### Extracted data
****

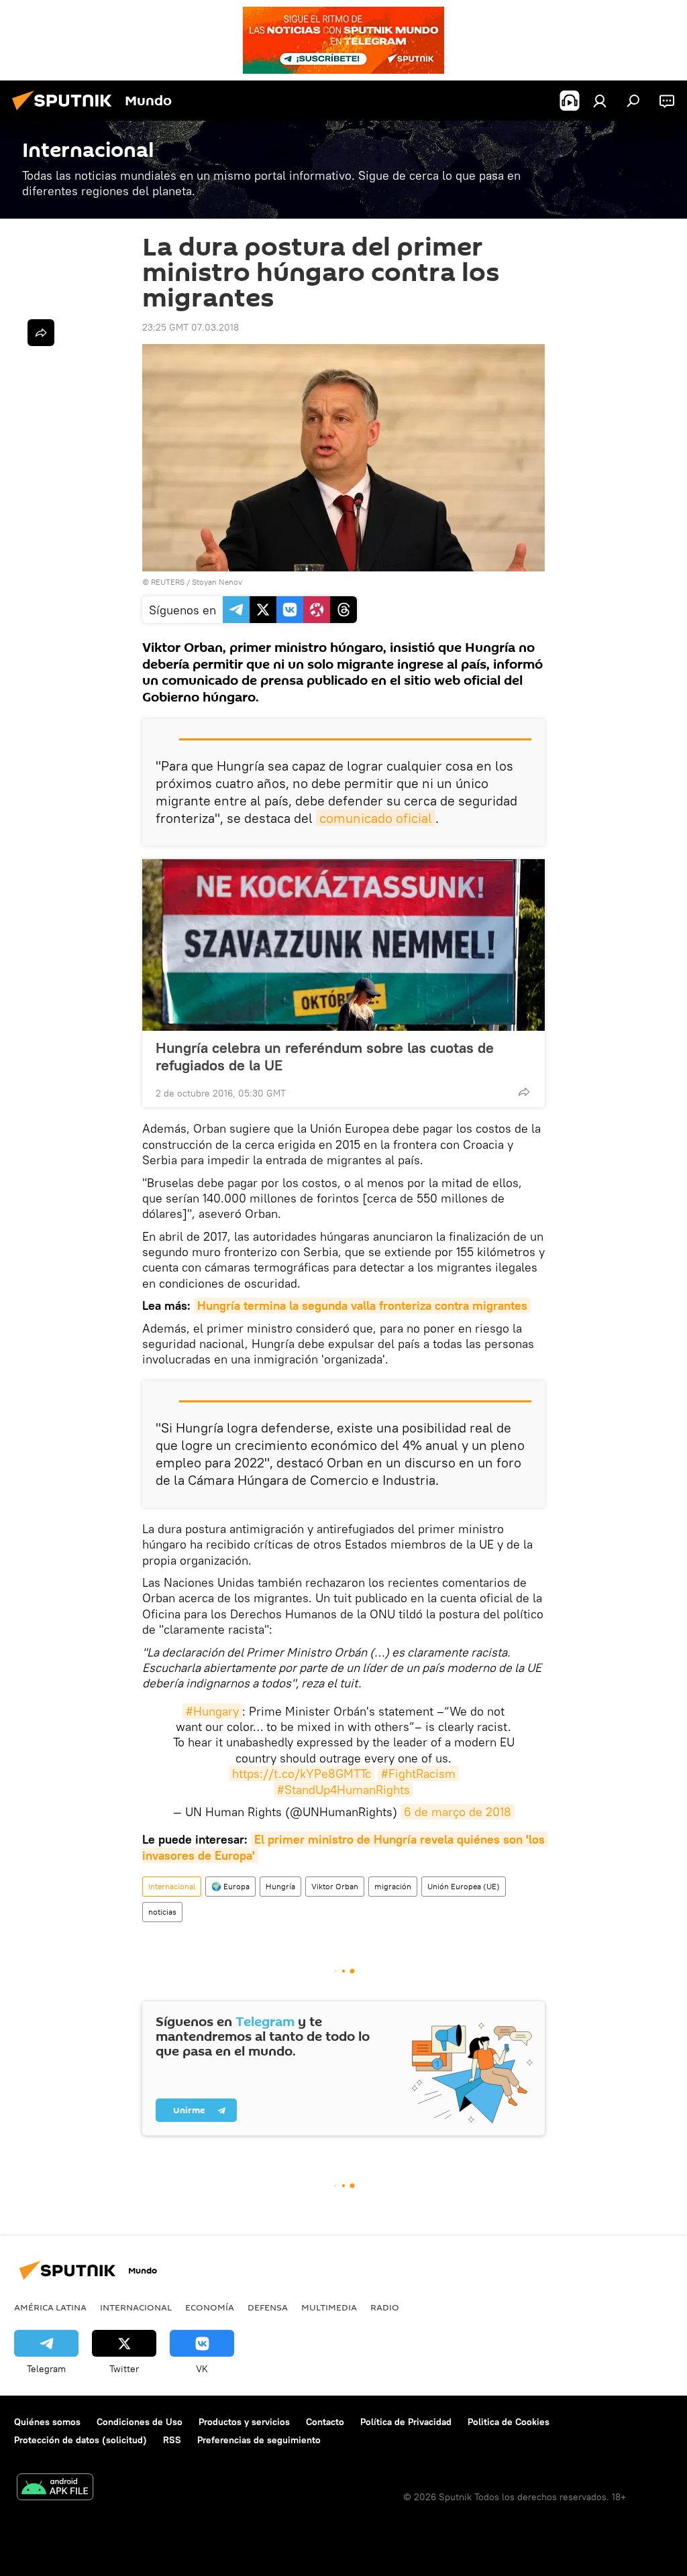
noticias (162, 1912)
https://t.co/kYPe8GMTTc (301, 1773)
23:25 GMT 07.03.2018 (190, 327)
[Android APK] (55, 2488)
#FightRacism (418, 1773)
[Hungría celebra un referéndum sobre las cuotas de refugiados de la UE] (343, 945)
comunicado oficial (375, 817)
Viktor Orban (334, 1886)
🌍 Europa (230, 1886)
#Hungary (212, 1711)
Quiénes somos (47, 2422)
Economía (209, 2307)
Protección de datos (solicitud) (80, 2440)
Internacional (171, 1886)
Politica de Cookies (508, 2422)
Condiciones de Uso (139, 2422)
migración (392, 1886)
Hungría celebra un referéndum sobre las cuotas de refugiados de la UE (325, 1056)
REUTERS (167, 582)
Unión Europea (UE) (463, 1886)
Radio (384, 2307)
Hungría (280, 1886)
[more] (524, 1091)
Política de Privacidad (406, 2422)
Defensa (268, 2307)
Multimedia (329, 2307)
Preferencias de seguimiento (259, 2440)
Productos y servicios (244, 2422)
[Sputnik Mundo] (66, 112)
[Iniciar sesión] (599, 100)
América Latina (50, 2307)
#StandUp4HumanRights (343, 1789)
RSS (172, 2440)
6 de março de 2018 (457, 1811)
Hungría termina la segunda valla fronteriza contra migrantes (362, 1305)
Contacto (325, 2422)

****

### The problem
I need every line of the data that has the word "Hungría"; please list them.

### Task result
[Hungría celebra un referéndum sobre las cuotas de refugiados de la UE] (343, 945)
Hungría celebra un referéndum sobre las cuotas de refugiados de la UE (325, 1056)
Hungría (280, 1886)
Hungría termina la segunda valla fronteriza contra migrantes (362, 1305)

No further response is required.